Dataset records START

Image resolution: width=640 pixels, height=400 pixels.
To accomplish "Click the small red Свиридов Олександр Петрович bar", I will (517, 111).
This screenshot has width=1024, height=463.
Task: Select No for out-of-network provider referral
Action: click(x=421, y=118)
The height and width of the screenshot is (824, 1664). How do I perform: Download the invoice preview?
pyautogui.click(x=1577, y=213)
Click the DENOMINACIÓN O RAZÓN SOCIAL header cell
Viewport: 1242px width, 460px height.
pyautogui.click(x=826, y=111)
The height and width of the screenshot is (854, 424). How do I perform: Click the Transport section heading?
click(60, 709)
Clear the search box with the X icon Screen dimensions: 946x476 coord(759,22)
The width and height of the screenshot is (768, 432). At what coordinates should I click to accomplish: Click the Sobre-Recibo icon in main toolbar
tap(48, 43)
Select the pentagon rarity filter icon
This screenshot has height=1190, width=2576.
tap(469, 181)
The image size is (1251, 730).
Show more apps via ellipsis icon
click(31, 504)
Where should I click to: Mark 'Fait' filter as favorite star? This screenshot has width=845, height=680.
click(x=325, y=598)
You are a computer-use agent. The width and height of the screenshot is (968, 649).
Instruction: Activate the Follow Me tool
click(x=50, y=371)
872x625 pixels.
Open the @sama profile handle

Dataset records END

- Directions for this task
Exactly the lines from the start of the entries through the one bearing "Clear the search" are to be output, with both ends included.

- Task result
Image resolution: width=640 pixels, height=400 pixels.
To accomplish "Click the small red Свиридов Олександр Петрович bar", I will (517, 111).
This screenshot has width=1024, height=463.
Task: Select No for out-of-network provider referral
Action: click(x=421, y=118)
The height and width of the screenshot is (824, 1664). How do I perform: Download the invoice preview?
pyautogui.click(x=1577, y=213)
Click the DENOMINACIÓN O RAZÓN SOCIAL header cell
Viewport: 1242px width, 460px height.
pyautogui.click(x=826, y=111)
The height and width of the screenshot is (854, 424). How do I perform: Click the Transport section heading?
click(60, 709)
Clear the search box with the X icon Screen dimensions: 946x476 coord(759,22)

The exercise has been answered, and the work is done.